## Excerpted passage
I've been working non-stop on getting it ready for the past two weeks.  And in the past week, I also...

TUESDAY:  ...went to see an exciting Beatles lecture!  The gents who brought the world Recording the Beatles held a lecture at Studio on the Square on Tuesday night and I went with my parents.  It was, in a word, fascinating.  The very first book I read about the Beatles, back when I was 14, was A Day in the Life:  The Music and Artistry of the Beatles by Mark Hertsgaard.  (See?  Even at a young age, I was drawn to people with an unnatural number of a's in their last name!  Also, I love how every one of the recommended books that appears at the top of Amazon's listing are books I own and have read at least twice.)  A Day in the Life is an amazing book and instilled in me an early appreciation for the methods the Beatles used in the studio.  Recording the Beatles takes it several steps further and documents, as exhaustively as possible, exactly what it took to create each and every Beatles song. 

The book took 10 years to compile and one of the authors was fairly young, leading me to believe that I really missed the boat on establishing myself early in a Beatles niche-market (and no, The British Encyclopedia of Paul McCartney Death Clues doesn't count).

## Actions to take
a) In the Beatles lecture post, how long did Recording the Beatles take to compile?
b) Reproduce everything in the Beatles lecture post from "The book took" down to "Clues doesn't count).".
The data after the Beatles lecture post is separate material.

## Records
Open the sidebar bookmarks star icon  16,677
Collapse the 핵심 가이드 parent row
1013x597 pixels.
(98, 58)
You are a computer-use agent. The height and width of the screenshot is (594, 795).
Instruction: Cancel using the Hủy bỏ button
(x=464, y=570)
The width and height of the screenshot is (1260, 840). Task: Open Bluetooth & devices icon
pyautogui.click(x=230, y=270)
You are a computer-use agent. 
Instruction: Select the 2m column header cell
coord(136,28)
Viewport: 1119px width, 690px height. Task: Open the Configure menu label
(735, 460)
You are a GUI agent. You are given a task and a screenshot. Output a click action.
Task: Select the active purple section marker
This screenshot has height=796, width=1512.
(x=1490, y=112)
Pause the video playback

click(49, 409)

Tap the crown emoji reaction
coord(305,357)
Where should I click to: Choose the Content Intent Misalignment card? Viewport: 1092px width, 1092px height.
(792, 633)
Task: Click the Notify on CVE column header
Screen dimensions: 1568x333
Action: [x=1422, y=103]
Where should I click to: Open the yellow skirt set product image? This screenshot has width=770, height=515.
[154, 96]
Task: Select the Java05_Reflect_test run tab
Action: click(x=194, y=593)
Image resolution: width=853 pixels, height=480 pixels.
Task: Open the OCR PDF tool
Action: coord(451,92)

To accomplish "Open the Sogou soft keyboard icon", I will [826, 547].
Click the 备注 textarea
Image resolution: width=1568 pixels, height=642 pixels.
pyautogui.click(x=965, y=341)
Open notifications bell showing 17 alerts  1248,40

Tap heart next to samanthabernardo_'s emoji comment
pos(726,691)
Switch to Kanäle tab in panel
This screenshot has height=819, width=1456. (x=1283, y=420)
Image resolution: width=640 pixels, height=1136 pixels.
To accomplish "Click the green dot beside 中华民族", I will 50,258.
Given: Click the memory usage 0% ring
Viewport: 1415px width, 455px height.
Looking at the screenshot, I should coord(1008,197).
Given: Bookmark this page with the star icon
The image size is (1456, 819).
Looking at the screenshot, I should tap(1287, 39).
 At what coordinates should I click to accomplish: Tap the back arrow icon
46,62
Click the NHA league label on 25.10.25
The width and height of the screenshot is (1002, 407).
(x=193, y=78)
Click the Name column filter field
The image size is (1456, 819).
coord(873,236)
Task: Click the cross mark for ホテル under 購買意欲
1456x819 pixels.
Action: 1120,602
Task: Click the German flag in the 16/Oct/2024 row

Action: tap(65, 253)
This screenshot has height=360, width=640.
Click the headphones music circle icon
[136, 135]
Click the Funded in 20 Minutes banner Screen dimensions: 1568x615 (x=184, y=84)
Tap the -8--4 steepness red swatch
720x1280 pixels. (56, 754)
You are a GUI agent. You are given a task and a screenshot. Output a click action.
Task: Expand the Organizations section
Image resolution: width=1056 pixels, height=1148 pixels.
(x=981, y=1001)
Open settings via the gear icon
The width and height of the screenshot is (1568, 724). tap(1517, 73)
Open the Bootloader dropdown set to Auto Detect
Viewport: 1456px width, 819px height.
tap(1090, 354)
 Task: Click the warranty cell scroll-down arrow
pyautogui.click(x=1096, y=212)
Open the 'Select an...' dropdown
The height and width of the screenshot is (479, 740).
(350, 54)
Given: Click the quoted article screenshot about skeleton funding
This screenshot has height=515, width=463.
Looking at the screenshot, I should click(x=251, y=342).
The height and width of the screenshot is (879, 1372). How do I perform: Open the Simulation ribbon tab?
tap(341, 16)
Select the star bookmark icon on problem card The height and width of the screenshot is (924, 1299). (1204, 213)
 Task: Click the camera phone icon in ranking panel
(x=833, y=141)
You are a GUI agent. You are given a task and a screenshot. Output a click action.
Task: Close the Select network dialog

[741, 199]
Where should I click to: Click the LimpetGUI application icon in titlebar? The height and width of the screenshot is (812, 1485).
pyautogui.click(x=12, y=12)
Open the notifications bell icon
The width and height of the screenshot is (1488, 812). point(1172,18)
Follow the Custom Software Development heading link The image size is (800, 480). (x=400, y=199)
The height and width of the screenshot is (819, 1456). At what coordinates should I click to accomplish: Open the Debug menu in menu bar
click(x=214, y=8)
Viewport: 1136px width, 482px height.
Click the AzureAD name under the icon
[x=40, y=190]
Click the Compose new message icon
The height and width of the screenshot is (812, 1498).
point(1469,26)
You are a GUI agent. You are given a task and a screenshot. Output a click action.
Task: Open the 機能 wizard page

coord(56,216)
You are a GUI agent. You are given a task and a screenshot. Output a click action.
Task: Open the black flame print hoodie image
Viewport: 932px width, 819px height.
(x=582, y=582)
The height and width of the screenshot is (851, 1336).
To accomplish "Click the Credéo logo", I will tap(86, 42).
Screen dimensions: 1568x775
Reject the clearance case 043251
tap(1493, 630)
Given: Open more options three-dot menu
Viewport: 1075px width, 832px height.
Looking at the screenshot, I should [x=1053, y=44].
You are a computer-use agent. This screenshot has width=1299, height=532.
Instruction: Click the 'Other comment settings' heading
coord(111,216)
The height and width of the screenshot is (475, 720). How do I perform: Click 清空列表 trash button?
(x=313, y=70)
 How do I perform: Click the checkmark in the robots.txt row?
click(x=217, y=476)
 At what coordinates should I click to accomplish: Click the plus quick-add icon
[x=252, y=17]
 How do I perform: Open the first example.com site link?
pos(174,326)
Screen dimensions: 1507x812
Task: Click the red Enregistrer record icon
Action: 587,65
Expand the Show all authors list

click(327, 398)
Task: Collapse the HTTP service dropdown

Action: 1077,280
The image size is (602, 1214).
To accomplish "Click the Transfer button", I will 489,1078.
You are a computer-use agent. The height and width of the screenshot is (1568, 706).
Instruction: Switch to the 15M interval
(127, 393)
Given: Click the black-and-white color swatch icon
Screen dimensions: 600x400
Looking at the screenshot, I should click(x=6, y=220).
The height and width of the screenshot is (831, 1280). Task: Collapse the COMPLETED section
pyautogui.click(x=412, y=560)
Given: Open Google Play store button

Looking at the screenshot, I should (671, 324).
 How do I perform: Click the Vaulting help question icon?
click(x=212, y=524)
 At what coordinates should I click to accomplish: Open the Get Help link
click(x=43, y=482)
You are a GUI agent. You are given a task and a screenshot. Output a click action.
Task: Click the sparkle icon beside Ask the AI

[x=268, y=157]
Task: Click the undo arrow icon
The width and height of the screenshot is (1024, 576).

## Outputs in order
a) It took 10 years to compile.

b)
The book took 10 years to compile and one of the authors was fairly young, leading me to believe that I really missed the boat on establishing myself early in a Beatles niche-market (and no, The British Encyclopedia of Paul McCartney Death Clues doesn't count).